Task details
How many lines of the material below contain the string "should"? Reply with the number alone.

Given information

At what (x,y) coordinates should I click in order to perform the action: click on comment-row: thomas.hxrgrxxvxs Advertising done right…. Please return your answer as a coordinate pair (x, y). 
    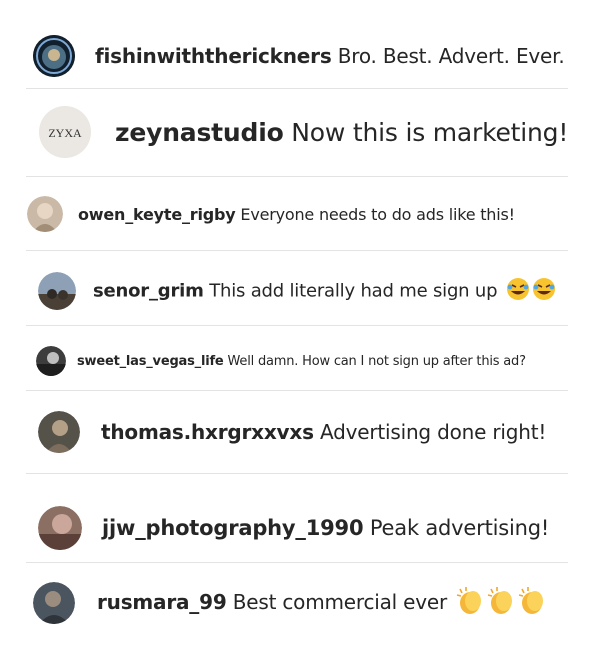
    Looking at the image, I should click on (296, 432).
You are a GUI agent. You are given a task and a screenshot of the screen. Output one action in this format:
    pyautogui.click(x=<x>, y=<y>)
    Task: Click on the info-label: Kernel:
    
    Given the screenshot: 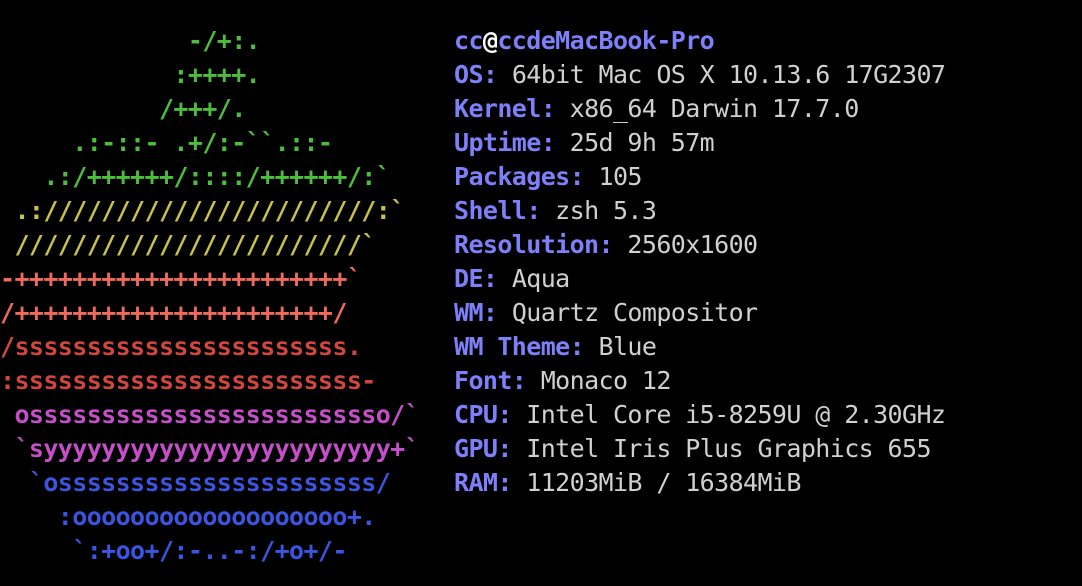 What is the action you would take?
    pyautogui.click(x=505, y=108)
    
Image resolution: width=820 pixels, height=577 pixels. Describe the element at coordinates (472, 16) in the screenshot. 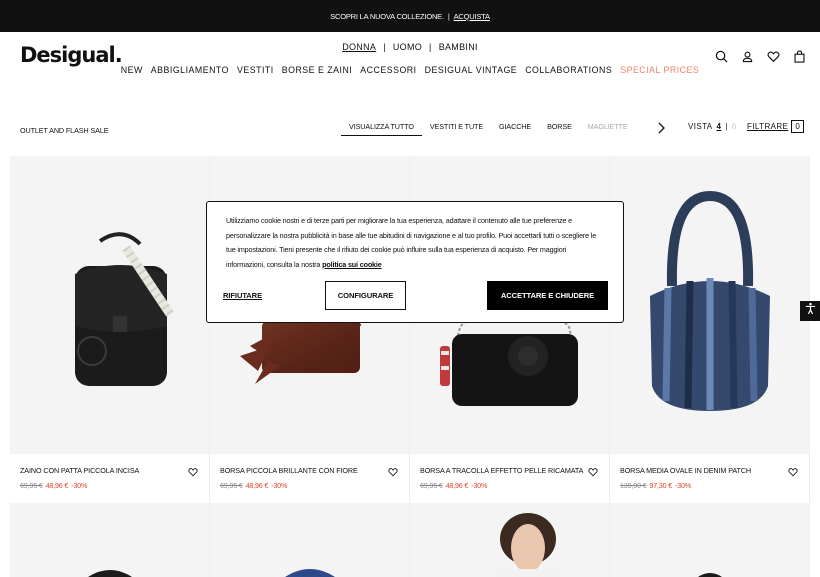

I see `promo-link: ACQUISTA` at that location.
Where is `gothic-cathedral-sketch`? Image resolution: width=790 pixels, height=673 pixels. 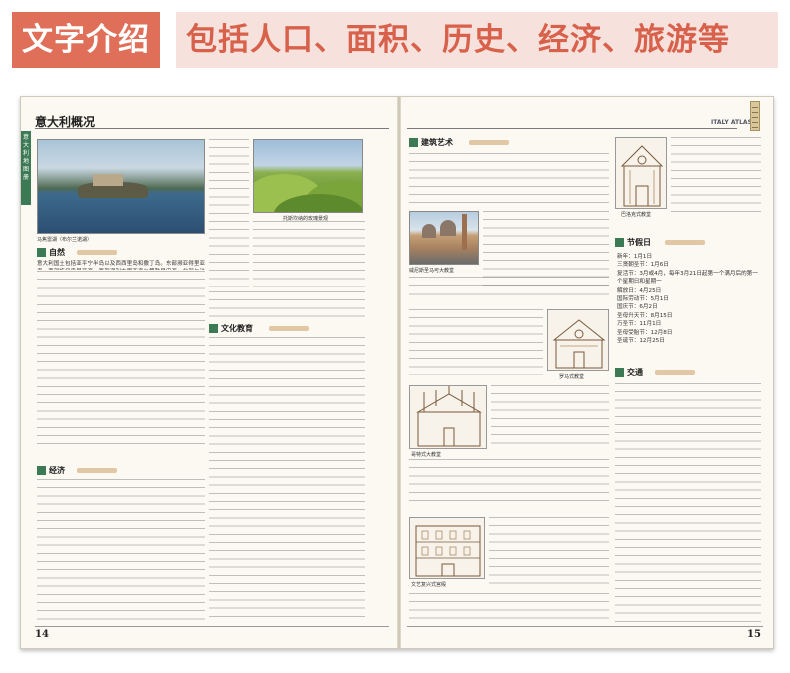 gothic-cathedral-sketch is located at coordinates (448, 417).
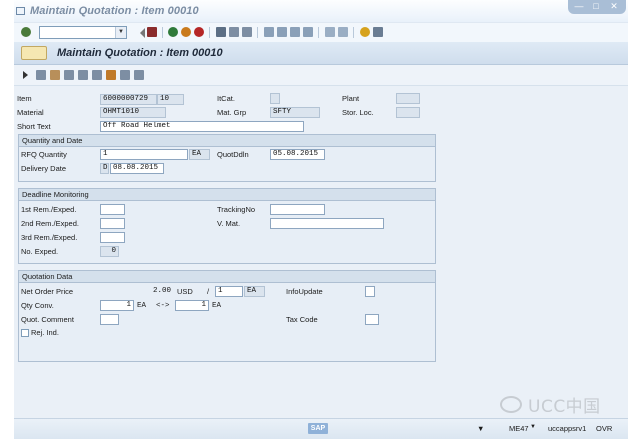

Your response
2